Pandas read_csv accepts converters to pre-process each field. This is very useful especially for int64 validation or mixed dateformats etc. Could you please provide a way to read multiple columns as pl.Utf8 and then cast as Int64, Float64, Date etc ?

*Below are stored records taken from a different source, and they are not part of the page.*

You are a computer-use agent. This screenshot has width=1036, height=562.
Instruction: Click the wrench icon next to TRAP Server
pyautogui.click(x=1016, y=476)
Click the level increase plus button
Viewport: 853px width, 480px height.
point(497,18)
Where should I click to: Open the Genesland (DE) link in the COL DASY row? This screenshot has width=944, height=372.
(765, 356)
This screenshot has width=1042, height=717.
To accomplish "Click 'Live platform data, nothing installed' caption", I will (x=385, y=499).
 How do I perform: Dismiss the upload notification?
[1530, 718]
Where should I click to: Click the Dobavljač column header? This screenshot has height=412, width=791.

  • I'm not familiar with Polars, but looking at the docs, it seems like you could use polars.io.scan_csv with a dtype set to string for the column. That lazily reads in the dataframe, and then you could do the conversion after that. – Nick ODell Feb 15 '22 at 00:34
  • @narayanb I think you're probably looking for this: https://stackoverflow.com/questions/71106690/polars-specify-dtypes-for-all-columns-at-once-in-read-csv/ – daviewales Feb 15 '22 at 04:44
  • Specifically: [pl.Series.cast](https://pola-rs.github.io/polars/py-polars/html/reference/api/polars.Series.cast.html) – daviewales Feb 15 '22 at 04:46

1 Answers1

0

If you need to preprocess some column like converters do in pandas, you can just read that column as pl.Utf8 dtype and use polars expressions to process that column before a cast.


csv = """a,b,c
#12,1,2,
#1,3,4
1,45,5""".encode()

(pl.read_csv(csv, dtypes={"a": pl.Utf8})
     .with_column(pl.col("a").str.replace("#", "").cast(pl.Int64))
)

Or if you want to do the same to multiple columns of that dtype

csv = """a,b,c,str_col
#12,1#,2foo,
#1,3#,4,bar
1,45#,5,ham""".encode()

pl.read_csv(
    file = csv,
).with_columns([
    pl.col(pl.Utf8).exclude("str_col").str.replace("#","").cast(pl.Int64),
])
ritchie46
  • 10,405
  • 1
  • 24
  • 43